# Deep Learning with Python 
# 6.3 - Recurrent Neural Networks

All neural networks we have seen so far do not maintain **state** between processing inputs. This means that each input is processed independently, and previous inputs do not affect the gradient updates to the weights of a model for the current input. 

To get around this problem, we fed each sequence of inputs to the NN in one go. E.g. each IMDb review can be considered as a sequence of words, but the NN will receive the entire review in one go instead of parsing it word by word (or word-vector by word-vector).

RNN **maintains a state between inputs** but the **state is reset between samples**. The output of the current input will act as a feedback input along with the next input for a given sample. In this case, each sample is a sequence of inputs. 

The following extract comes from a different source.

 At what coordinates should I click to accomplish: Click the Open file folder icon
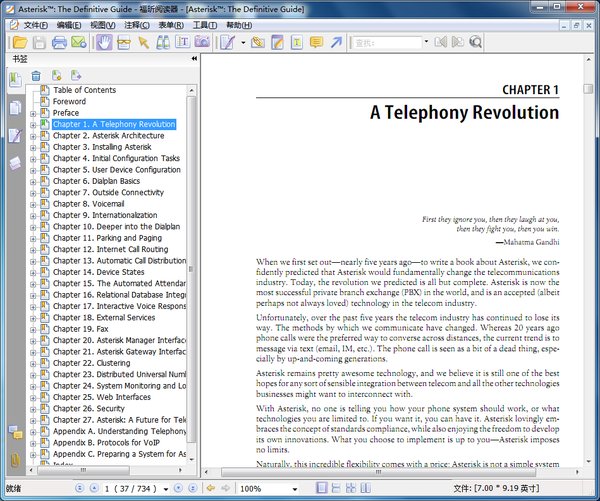pos(18,42)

This is called the **forward pass**

## Forward Pass of an RNN
- RNN takes as input a sequence of vectors (encoded as 2D `numpy` tensors). 
- Loops over timesteps and after each timestep it considers its urrent state at `t` and the input at `t` (of shape `input_features`) and combines them to obtain the output at `t`.
- Then sets the state for the next step. 

In [None]:
# The state at t - initially this will be 0
state_t = 0 

# Iterate over sequence elements
for input_t in input_seqence:
    # Uses the current input and state to compute output
    output_t = f(input_t, state_t)

Assume that the transformation of the current input and the current state to produce the current output uses kernel matrices `W` and `U` along with a bias vector `b.

In [None]:
state_t = 0
for input_t in input_sequence:
    output_t = activation(dot(W, input_t) + dot(U, state_t) + b)
    state_t = output_t

Writing a complete naive `numpy` implementation of an RNN's update based on an input and state.

In [1]:
import numpy as np

In [2]:
timesteps = 100

# Dimensionality of the input feature space
input_features = 32

# Dimensionality of the output feature space
output_features = 64

# Input data is random noise for the sake of this example
# At each of the timesteps, we have the same number of features
inputs = np.random.random((timesteps, input_features))

In [3]:
# Initial state (prior to any training) will be all zeros
state_t = np.zeros((output_features,))

In [12]:
# Defining random weight matrices
W = np.random.random((output_features, input_features))
U = np.random.random((output_features, output_features))
b = np.random.random((output_features, ))

In [13]:
# Create an empty list to store the outputs produced at each timestep
successive_outputs = []

In [16]:
# `input_t` is a vector of shape (input_features, )
for input_t in inputs:
    # Using the hyperbolic tangent activation function
    output_t = np.tanh(np.dot(W, input_t) + np.dot(U, state_t) + b)
    
    # Append this outout to the list of computed outputs
    successive_outputs.append(output_t)
    
    # The state for the next timestep will be the current output
    state_t = output_t

In [18]:
# The final output is a 2D tensor of shape `(timesteps, output_features)`
final_output_sequence = np.concatenate(successive_outputs, axis=0)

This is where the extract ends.